We built a prototype mecanum bot and programmed it using some of Ether's control algorithms supplied here. We were able to get this working with regular and field-centric control, but found that due to the imperfect speed-voltage relationship, the robot does not always move in exactly the intended direction.
My first thought to fix this was to speed-control the wheels. Instead of mapping the joystick values to percent voltage of the wheels, I want to map them to percent of max speed of the wheels, using PIDF to control the speed.
Is this a viable solution to the problem? is this a common problem? what are some other solutions/implementations to improve the reliability of the robot's motion?
We've found there are several levels of improvement that can be achieved to get mecanum running smoothly:

1) First and foremost, your mechanical design should strive to maintain equal weight distribution across each of the four wheels. A few years ago we purchased four digital scales just for that purpose.

2) We use the navX-MXP to provide some very cool "drive in a straight line in a given direction" and "automatically rotate to a specified angel" features. There's a robot-level "rotate-to-angle" PID rotate controller that drives this.
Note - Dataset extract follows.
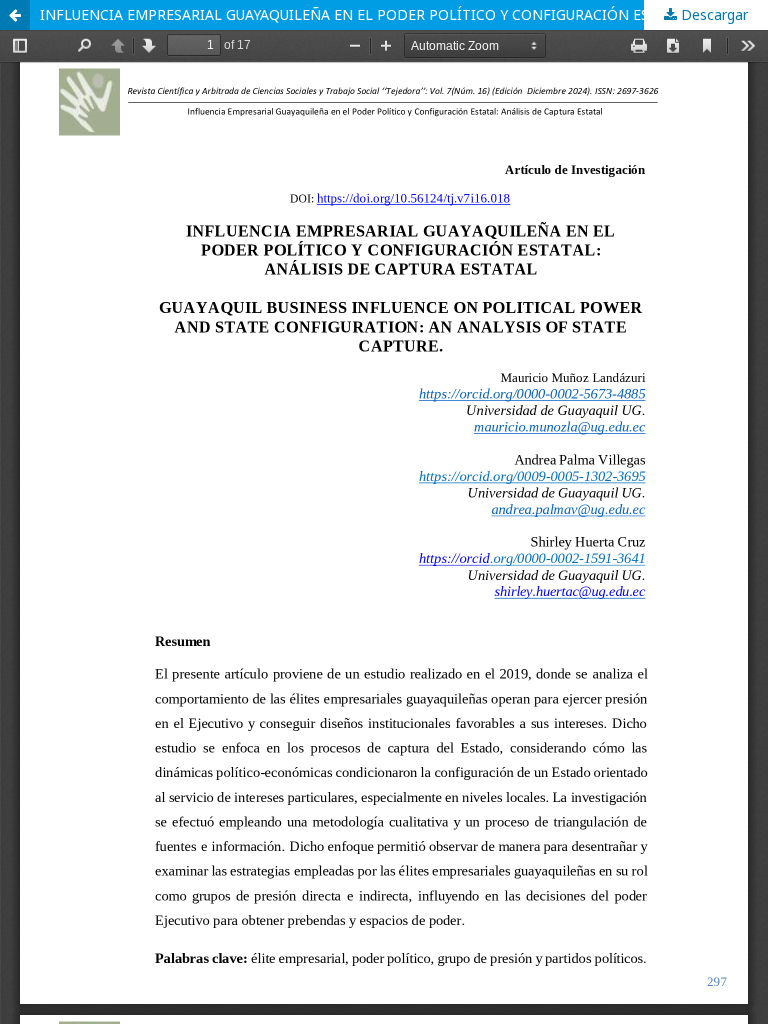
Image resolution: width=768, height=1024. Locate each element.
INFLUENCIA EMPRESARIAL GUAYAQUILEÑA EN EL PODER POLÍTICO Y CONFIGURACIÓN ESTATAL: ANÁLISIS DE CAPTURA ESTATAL (404, 14)
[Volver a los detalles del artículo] (15, 15)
In teleop, the rotate PID controller can take over the Z axis of the joystick, while the driver continues to manipulate X/Y direction/magnitude via the joystick.

3) We also use velocity PIDs on each wheel, as you suggest. We found these need a feed-forward component to work at low speeds. We tune them so that we are sure the robot will move at our minimum required speed (e.g., 1"/second) for small rotations.

We found that once the velocity PIDs are tuned well, it becomes very easy to tune the rotate-to-angle PID.

These require encoders on each wheel, and we use the Greyhill 63R encoders as they are very reliable.

And we moved to the Talon SRX motor controllers last year to implement "drive a known distance" commands in autonomous.

If you're new to this, I'd focus first on 1) and then add 2) before tackling 3).

If 1) is ignored, 2) doesn't work very well (we call it the "drunken sailor" effect). And if you do 3), it makes 2) even better.

Our 2017 "Drive Mule" code that implements this is here: https://github.com/Kauaibots/FRC/blo...ems/Drive.java

There's also code in this project we developed to help w/the PID tuning in the commands directory.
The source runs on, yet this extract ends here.